#### EXERCISE INPUT:
★ ★ ★ ★ ★

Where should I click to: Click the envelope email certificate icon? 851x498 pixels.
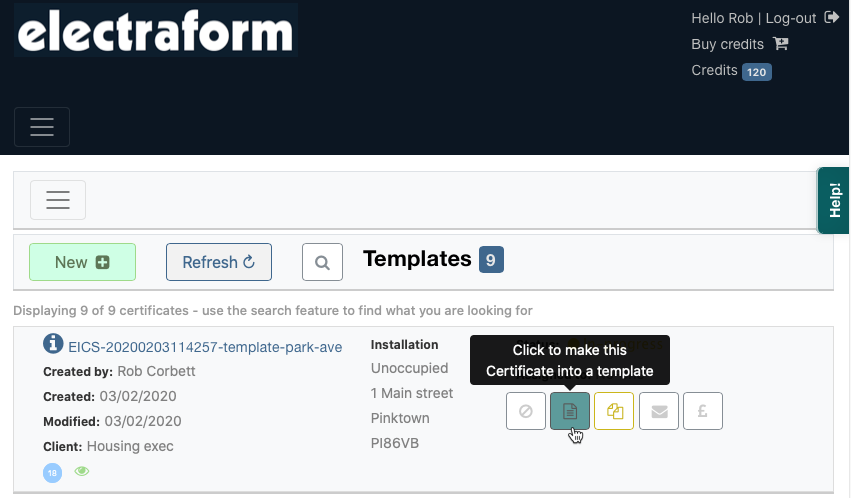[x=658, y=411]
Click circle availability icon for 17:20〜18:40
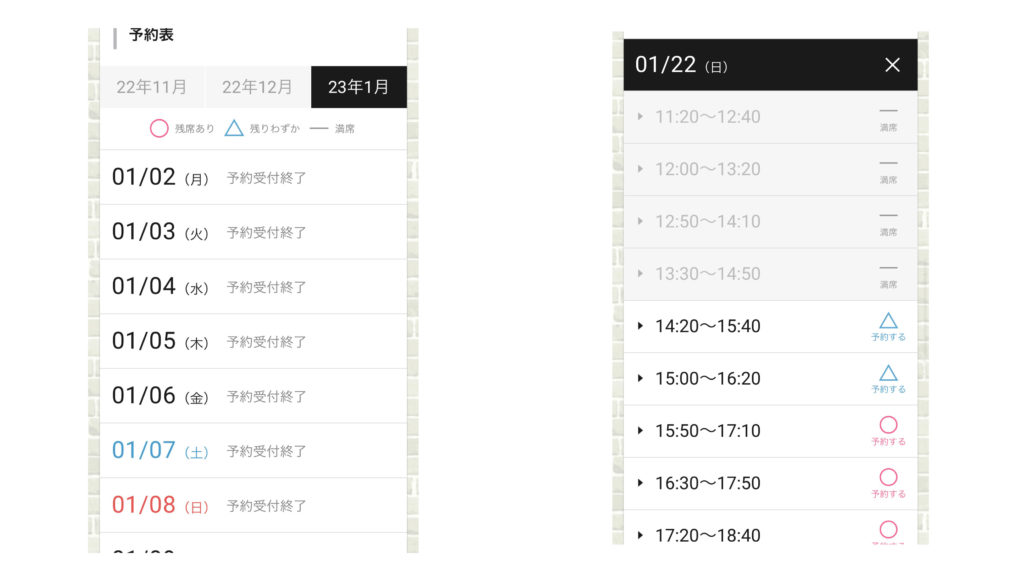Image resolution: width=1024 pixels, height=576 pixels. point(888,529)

★ ★ ★ ★ ★

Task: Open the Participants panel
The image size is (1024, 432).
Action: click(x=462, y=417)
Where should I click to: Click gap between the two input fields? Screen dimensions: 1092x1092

★ ★ ★ ★ ★

#### PROBLEM STATEMENT:
Given the records above, reproduce precisely and only the lines between the line holding "Task: Open the Participants panel" and the line holding "Where should I click to: Click gap", inclusive.

#### EXERCISE SOLUTION:
Task: Open the Participants panel
The image size is (1024, 432).
Action: click(x=462, y=417)
Where should I click to: Click gap between the two input fields? Screen dimensions: 1092x1092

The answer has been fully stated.